Grâce à son combat, Mamie Till a galvanisé un mouvement qui a mené à l'adoption du Civil Right Act en 1957. Elle a consacré sa vie à l'éducation des enfants et au combat pour les droits civiques aux Etats-Unis. Mamie Till Mobley est décédée le 6 janvier 2003, à l'âge de 81 ans.
Le projet de loi Emmet Till, faisant du lynchage un crime, a été définitivement adopté le 29 mars 2022. Soit 67 ans après son meurtre...
Le jeune martyr est devenu un symbole grâce au combat de sa mère.
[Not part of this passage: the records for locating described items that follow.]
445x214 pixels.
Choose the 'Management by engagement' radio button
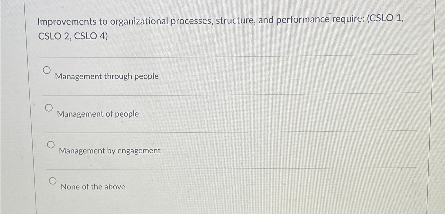click(x=51, y=144)
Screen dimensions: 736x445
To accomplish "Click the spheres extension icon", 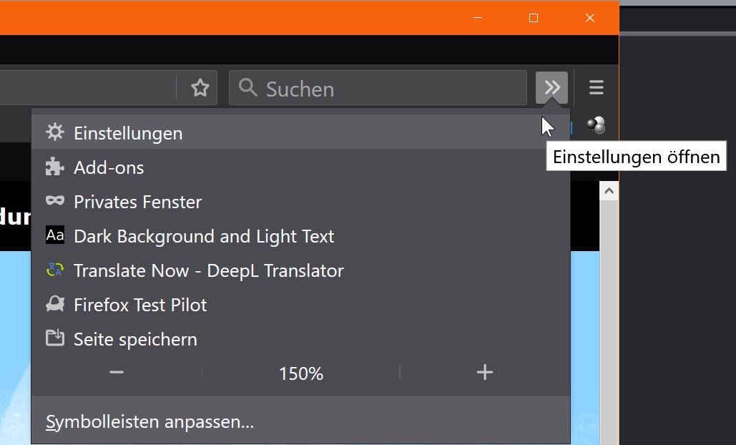I will click(x=596, y=125).
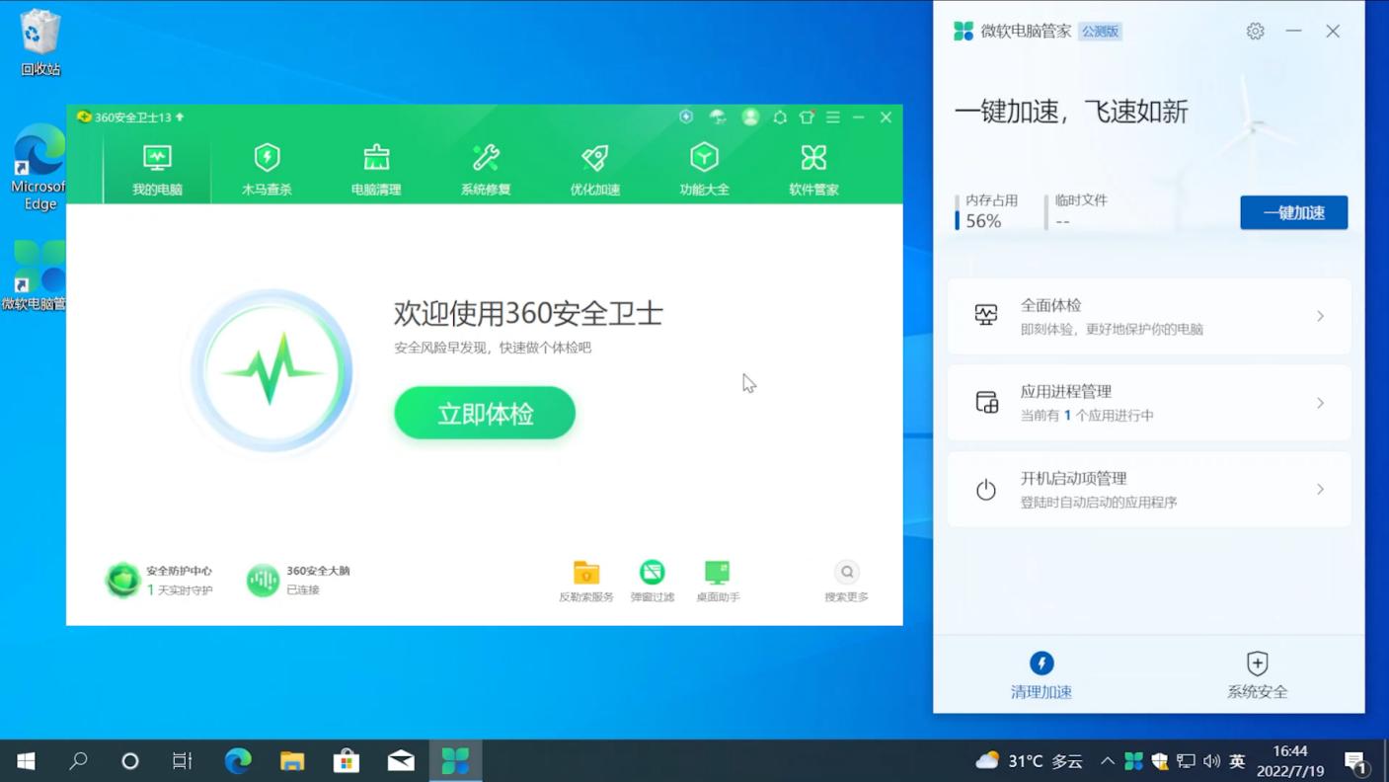Open the 微软电脑管家 settings gear

pos(1255,31)
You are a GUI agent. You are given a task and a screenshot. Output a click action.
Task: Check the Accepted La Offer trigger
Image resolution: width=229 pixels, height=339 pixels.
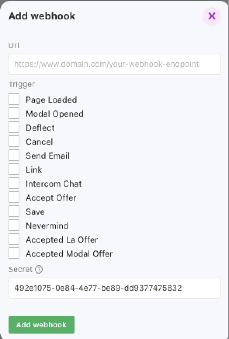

Il a inspiré à Aimé Césaire le poème "Sur l'État de l'Union", la peinture "Emmett Till: How She Sent Him and How She Got Him Back" (2012) à l'artiste Lisa Whittington et Harper Lee s'est inspiré de son histoire pour son célèbre roman "Ne tirez pas sur l'oiseau moqueur".
Côté musique, Emmylou Harris lui rend hommage à travers la chanson "My Name Is Emmett Till", Melody Gardot a reprend son histoire pour sa chanson "Preacherman" tandis qu'Eric Bibb lui dédie le titre "Emmett's Ghost".
Martin Luther King Jr. a souvent cité le lynchage du jeune garçon dans ses discours et Rosa Parks citera le meurtre d'Emmett Till comme motivation pour être resté à sa place dans le bus de Montgomery en décembre 1955.